● Dataset
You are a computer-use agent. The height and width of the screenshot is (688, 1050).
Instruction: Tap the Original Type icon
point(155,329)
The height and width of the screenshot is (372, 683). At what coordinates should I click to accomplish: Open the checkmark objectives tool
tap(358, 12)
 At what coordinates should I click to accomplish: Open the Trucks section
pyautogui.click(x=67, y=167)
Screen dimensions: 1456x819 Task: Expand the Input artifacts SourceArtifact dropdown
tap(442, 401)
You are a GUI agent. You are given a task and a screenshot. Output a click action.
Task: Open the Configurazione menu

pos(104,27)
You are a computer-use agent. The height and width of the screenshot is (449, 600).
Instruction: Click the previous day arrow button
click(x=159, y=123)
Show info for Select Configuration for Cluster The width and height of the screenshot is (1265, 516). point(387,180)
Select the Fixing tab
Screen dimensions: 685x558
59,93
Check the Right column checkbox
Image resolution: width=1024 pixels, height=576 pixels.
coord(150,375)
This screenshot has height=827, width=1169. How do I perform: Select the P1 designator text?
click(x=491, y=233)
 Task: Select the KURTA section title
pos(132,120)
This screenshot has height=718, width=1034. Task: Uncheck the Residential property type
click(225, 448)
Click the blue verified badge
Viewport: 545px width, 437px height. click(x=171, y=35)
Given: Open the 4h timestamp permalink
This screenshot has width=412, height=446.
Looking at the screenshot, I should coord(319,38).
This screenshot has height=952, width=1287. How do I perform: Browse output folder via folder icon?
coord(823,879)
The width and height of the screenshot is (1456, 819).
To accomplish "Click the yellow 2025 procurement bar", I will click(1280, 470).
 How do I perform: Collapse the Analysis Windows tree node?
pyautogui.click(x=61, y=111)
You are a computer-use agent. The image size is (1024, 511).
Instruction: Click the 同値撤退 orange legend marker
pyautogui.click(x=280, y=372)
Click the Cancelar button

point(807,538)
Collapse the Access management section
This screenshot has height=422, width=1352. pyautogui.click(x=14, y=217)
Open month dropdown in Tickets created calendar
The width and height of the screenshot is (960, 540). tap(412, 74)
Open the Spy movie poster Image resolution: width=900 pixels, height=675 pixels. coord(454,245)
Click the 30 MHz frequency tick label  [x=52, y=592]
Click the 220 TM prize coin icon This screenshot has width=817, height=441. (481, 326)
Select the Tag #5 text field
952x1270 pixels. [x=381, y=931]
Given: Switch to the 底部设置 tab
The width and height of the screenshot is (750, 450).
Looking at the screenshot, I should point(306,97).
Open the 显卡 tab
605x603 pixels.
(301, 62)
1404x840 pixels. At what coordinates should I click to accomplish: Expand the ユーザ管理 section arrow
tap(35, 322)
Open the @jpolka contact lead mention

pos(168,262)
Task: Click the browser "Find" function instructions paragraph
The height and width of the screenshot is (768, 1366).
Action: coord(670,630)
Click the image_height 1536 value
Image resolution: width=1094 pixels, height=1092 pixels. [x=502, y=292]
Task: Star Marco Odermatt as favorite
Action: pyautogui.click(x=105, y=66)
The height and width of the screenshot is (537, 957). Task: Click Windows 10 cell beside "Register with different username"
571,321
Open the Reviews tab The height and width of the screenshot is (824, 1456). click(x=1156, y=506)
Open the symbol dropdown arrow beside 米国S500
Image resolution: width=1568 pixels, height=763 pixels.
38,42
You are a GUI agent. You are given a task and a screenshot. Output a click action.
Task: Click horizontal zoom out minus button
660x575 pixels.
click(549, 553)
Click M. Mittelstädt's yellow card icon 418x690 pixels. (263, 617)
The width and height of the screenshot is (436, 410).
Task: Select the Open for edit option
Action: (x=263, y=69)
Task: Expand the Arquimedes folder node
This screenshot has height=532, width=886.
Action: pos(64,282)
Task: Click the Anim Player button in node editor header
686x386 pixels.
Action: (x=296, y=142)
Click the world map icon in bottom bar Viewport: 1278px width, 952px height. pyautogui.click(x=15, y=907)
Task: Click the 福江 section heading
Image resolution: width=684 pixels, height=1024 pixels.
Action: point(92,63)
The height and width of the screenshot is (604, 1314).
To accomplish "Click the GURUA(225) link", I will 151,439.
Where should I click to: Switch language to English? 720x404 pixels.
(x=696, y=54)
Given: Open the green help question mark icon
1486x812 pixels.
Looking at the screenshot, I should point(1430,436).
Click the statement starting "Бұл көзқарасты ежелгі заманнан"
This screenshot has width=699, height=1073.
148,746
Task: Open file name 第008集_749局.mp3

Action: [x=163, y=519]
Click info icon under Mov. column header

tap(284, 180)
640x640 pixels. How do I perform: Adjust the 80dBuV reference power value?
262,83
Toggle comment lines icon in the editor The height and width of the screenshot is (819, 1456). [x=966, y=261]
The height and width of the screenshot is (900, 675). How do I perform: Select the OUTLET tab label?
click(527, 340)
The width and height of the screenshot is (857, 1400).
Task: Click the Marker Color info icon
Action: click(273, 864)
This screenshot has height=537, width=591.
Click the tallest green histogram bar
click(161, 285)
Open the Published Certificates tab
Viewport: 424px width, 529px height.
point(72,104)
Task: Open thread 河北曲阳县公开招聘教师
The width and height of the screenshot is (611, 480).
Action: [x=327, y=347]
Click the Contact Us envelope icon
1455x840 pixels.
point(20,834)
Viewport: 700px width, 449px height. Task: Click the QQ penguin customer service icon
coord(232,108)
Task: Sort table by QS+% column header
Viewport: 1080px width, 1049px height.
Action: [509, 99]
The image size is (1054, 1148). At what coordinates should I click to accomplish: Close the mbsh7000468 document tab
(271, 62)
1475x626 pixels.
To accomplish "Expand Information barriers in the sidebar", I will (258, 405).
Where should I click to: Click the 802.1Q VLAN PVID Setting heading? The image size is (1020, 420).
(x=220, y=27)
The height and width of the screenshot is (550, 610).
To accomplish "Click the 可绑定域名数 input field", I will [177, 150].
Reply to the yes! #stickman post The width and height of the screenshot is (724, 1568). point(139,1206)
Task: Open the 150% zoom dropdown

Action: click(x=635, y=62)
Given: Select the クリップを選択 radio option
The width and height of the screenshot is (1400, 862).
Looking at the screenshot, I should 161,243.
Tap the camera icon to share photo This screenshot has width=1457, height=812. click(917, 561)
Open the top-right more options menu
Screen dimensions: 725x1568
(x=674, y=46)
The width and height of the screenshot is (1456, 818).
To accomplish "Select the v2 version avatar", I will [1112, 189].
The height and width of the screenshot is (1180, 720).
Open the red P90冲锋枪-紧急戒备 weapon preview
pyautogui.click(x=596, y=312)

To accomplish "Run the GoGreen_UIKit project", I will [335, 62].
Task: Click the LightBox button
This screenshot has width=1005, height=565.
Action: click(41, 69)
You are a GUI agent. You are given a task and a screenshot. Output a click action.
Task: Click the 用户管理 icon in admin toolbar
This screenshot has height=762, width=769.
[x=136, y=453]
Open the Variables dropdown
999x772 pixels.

● Problem statement
Report how many lines in the data above contain the string "heading", with case counting. Give only the number.

● Exercise response
2